Mô town

Petite parenthèse pour saluer un type que je n’ai jamais rencontré mais que j’ai beaucoup côtoyé en ligne, il y a quelques années.

À l’époque, il montait son premier blog et cherchait des coups de mains pour comprendre son logiciel, déçu comme beaucoup d’entre nous de la fausse réputation de facilité de ces outils de plus en plus complexes. L’ayant précédé de quelques mois sur ce même logiciel, nous échangions beaucoup par forum interposé. Sa jovialité immédiate ne gâchait aucunement son intelligence. Il comprenait vite et bien les arcanes de systèmes qu’il découvrait à peine. En peu de temps, son blog fut maîtrisé et sa plume exceptionnelle lui garantit une audience admirative et fidèle.

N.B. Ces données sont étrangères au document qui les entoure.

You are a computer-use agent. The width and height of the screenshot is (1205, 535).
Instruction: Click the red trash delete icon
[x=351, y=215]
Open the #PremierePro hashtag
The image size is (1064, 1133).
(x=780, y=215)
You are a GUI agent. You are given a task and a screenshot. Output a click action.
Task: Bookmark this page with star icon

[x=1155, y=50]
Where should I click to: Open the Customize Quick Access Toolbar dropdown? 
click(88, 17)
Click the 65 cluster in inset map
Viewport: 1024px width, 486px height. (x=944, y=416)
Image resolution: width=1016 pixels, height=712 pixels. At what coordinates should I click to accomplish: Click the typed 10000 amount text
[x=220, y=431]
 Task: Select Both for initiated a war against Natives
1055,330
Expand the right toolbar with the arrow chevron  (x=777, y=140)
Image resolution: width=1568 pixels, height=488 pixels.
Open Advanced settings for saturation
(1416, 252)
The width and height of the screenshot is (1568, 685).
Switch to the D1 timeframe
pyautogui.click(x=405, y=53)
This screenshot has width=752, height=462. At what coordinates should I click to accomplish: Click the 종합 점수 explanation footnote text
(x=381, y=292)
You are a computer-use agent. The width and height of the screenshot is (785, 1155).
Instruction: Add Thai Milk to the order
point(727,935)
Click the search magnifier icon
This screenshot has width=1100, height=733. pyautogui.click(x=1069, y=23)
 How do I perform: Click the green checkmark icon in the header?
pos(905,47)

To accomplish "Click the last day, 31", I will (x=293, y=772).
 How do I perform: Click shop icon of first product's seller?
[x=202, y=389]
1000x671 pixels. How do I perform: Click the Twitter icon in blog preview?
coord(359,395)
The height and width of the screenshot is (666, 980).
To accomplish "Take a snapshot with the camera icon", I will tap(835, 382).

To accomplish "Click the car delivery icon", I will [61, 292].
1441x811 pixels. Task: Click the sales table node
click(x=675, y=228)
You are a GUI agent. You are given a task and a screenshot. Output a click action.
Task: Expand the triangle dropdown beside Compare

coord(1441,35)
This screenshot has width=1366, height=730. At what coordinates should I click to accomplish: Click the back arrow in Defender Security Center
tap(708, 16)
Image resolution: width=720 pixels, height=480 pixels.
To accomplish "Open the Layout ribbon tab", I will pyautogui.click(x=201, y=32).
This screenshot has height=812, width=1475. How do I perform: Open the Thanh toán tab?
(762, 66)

Entre autres subtilités langagières, il appréciait toute forme de jeux de mots et je m’amusais à lui en fournir quelques-uns. Avant qu’il ne constitue une équipe digne de ce nom, je jouais à « l’inspecteur technique » pour tester et valider (ou invalider) telle ou telle nouvelle fonctionnalité qu’il avait installée sur un coup de tête ou sur un coup de cœur. Il m’a fait l’honneur de commenter certains de mes articles avec humilité et humour. Les articles en question étaient en fait souvent écrit après lecture des siens, beaux et lumineux.

Nous ne faisions pas le même métier, nous n’habitions pas la même région mais nous avions en commun d’approcher des personnes au profil psychologique assez proche. Assez proche de zéro. Ce zéro qui est aussi le taux de compassion que nourrit la société envers les exclus qu’elle génère puis rejette. Ces exclus, je les nourrissais. Il les défendait. J’étais bénévole dans une association, il était avocat pénaliste dans une région très touchée par l’exclusion.

Nous avons failli nous croiser deux fois. On se devait mutuellement tant de bières ! La première fois il a failli venir à Paris. Voyage annulé pour je ne sais plus quelle raison. La deuxième fois, j’ai failli me rendre à Lille. Annulé là aussi. Je crois que je n’ai pas osé, en fait. Faire le beau en ligne avec des textes plus ou moins réussis, ça me connaît. Mais rencontrer des gens… Leur parler… Je me désiste. Ce rôle n’est pas le mien.

Du coup, on s’est perdu de vue car la vie numérique obéit aux mêmes contingences que la vie en vrai puisqu’elle n’en est qu’une dépendance. Son blog est devenu un lieu incontournable vers lequel ont convergé les professionnels animés de la même empathie que lui. Et parfois, du même talent d’écriture. De mon côté… Peu importe.

Aujourd’hui, j’apprends sa mort dans le journal. J’apprends du même coup son vrai nom. Et je découvre son visage. Il était un avocat humaniste qui aurait défendu le diable en personne. Pas par amour du diable. Par amour du droit. De la justice. Qui perd là un de ses plus ardents défenseurs.

Et je me dis que j’aurais pu faire l’effort d’aller à Lille, ville que je ne connais toujours pas. Mais j’ai déjà oublié le nom du bar dans lequel il m’avait donné rendez-vous pour le cas où je viendrais. Pas grave. Par contre, je n’oublierais pas ses mots. Ni sa faconde, ni sa foi indélébile en la justice.

Je ne lui dis pas « Adieu ! », je n’y crois pas. Je ne lui dis pas non plus « À bientôt ! », je ne suis pas si pressé. Je lui dis juste « Merci ».